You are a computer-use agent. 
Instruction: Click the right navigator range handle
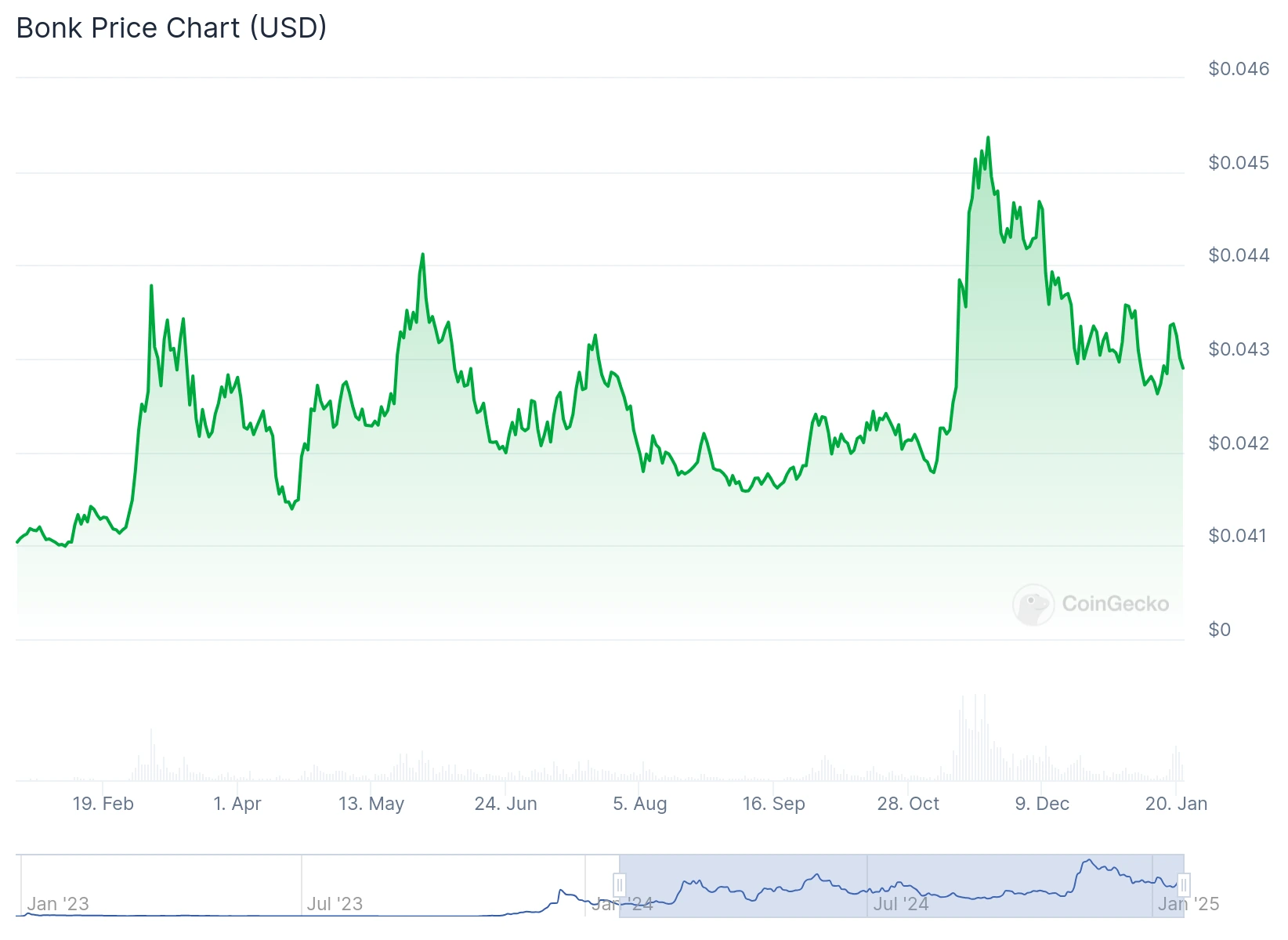click(x=1183, y=886)
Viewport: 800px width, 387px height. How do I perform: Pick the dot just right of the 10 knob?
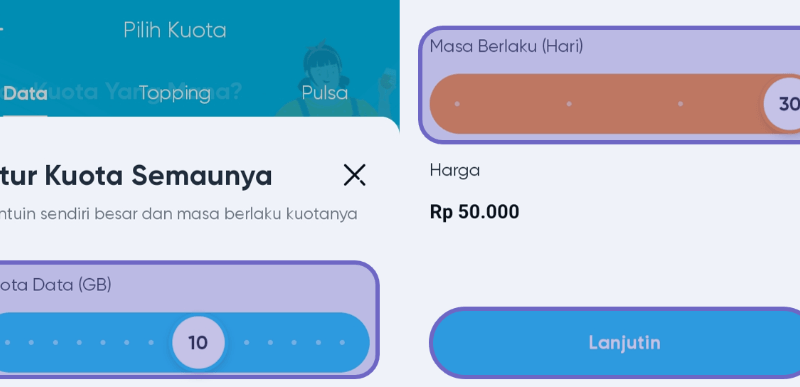coord(246,343)
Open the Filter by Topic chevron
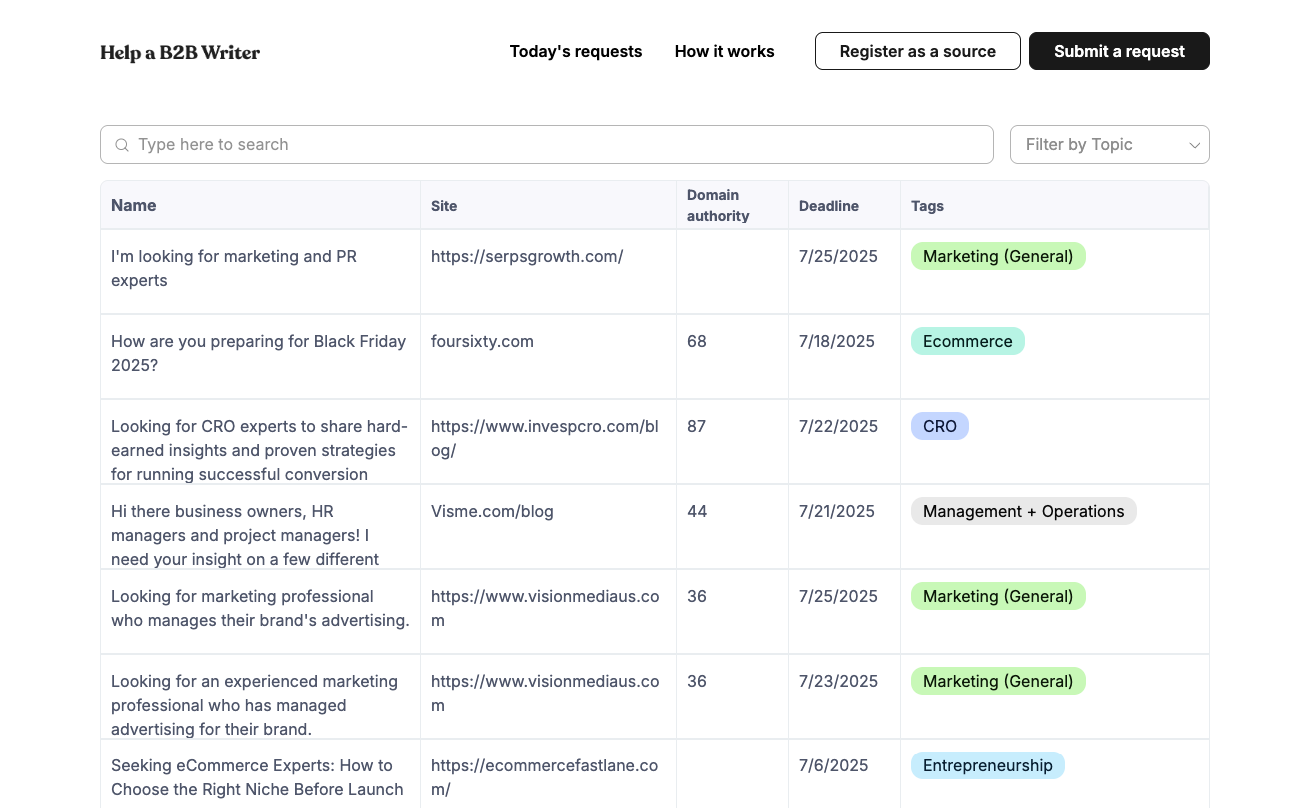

+-------+

__WHAT TO PRODUCE__
Exactly what appears in the records above must be returned, apart from the pictures.

__RESPONSE__
You are a computer-use agent. 
Instruction: Click the right navigator range handle
click(x=1183, y=886)
Viewport: 800px width, 387px height. How do I perform: Pick the dot just right of the 10 knob?
coord(246,343)
Open the Filter by Topic chevron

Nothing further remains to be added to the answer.